Information shown:
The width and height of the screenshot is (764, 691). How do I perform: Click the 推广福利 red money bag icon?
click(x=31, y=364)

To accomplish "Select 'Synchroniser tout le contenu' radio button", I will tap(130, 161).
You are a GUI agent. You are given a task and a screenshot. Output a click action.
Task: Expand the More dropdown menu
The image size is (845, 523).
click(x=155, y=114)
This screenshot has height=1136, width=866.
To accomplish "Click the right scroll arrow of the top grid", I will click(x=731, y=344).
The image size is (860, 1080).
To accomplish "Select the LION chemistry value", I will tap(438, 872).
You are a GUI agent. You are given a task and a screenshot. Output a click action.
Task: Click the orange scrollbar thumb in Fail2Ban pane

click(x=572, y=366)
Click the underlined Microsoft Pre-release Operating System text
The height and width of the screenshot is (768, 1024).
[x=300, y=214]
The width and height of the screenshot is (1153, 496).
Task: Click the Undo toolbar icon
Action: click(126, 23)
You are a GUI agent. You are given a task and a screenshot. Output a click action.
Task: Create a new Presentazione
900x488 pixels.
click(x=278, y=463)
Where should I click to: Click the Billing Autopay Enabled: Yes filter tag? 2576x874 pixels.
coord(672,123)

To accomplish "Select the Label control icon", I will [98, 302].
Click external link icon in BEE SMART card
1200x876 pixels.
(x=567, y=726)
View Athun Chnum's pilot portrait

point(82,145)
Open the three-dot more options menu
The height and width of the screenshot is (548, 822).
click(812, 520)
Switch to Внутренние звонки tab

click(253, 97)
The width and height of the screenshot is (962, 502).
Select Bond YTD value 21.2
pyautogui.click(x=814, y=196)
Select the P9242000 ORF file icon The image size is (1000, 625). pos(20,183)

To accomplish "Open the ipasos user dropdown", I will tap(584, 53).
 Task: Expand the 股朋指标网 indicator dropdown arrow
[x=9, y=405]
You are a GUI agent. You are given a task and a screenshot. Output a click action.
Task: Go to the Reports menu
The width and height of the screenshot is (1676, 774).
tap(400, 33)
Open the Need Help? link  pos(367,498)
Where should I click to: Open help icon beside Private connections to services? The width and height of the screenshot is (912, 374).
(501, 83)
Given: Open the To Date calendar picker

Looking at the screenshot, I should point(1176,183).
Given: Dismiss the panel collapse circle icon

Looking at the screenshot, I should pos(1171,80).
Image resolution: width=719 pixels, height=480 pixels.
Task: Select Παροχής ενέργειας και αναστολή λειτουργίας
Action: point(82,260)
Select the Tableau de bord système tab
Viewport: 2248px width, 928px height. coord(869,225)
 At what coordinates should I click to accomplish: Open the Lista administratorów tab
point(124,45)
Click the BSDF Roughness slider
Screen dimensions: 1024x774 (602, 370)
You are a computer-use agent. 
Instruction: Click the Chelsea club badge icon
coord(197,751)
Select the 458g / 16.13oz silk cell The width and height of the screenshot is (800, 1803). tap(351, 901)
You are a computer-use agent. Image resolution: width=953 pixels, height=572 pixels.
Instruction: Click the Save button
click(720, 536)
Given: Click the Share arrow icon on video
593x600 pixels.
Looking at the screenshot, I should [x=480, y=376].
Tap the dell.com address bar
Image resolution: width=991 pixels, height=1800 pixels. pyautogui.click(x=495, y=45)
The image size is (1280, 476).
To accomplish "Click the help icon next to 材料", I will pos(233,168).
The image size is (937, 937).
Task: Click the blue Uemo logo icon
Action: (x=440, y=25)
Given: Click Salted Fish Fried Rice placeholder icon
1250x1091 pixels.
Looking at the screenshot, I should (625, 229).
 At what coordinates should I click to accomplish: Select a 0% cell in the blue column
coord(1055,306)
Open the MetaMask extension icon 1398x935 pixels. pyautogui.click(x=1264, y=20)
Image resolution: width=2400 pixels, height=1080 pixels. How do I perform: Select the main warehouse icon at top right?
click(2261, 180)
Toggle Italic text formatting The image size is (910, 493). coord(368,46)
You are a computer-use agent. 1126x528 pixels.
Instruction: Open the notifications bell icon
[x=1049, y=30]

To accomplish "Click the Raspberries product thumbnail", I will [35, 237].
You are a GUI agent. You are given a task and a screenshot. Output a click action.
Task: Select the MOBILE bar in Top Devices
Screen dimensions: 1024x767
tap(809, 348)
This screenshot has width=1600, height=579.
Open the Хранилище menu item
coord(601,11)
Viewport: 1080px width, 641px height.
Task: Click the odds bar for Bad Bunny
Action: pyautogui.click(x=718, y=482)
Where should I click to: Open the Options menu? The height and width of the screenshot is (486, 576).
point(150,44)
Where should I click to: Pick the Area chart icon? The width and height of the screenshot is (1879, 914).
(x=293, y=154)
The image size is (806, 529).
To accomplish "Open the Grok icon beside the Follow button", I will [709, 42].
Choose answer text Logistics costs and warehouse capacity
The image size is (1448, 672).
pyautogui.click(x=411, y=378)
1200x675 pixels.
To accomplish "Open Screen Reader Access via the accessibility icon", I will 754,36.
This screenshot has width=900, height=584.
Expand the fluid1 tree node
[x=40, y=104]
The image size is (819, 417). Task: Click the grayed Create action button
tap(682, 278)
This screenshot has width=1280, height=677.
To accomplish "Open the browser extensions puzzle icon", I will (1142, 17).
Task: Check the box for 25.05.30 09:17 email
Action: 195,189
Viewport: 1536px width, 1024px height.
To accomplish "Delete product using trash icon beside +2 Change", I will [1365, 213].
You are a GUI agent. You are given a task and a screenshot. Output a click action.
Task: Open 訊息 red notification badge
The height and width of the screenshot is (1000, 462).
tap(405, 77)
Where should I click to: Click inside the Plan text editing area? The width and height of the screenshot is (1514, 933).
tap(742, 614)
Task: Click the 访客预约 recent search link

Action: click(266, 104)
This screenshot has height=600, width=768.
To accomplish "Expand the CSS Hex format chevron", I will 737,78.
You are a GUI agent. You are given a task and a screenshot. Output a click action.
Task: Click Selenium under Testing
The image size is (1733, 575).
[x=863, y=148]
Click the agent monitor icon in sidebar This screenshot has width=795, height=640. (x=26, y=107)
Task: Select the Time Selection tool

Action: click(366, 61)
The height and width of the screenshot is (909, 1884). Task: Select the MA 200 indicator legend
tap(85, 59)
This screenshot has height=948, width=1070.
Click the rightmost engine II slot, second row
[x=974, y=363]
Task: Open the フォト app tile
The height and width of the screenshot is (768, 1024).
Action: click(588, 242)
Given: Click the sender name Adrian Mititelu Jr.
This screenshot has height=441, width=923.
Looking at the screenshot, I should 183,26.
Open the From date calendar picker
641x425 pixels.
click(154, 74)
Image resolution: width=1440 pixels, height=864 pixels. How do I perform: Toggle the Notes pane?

Work instructions: What lines in the material above contain the word "product"? Copy them out.

Output below:
To accomplish "Click the Raspberries product thumbnail", I will [35, 237].
To accomplish "Delete product using trash icon beside +2 Change", I will [1365, 213].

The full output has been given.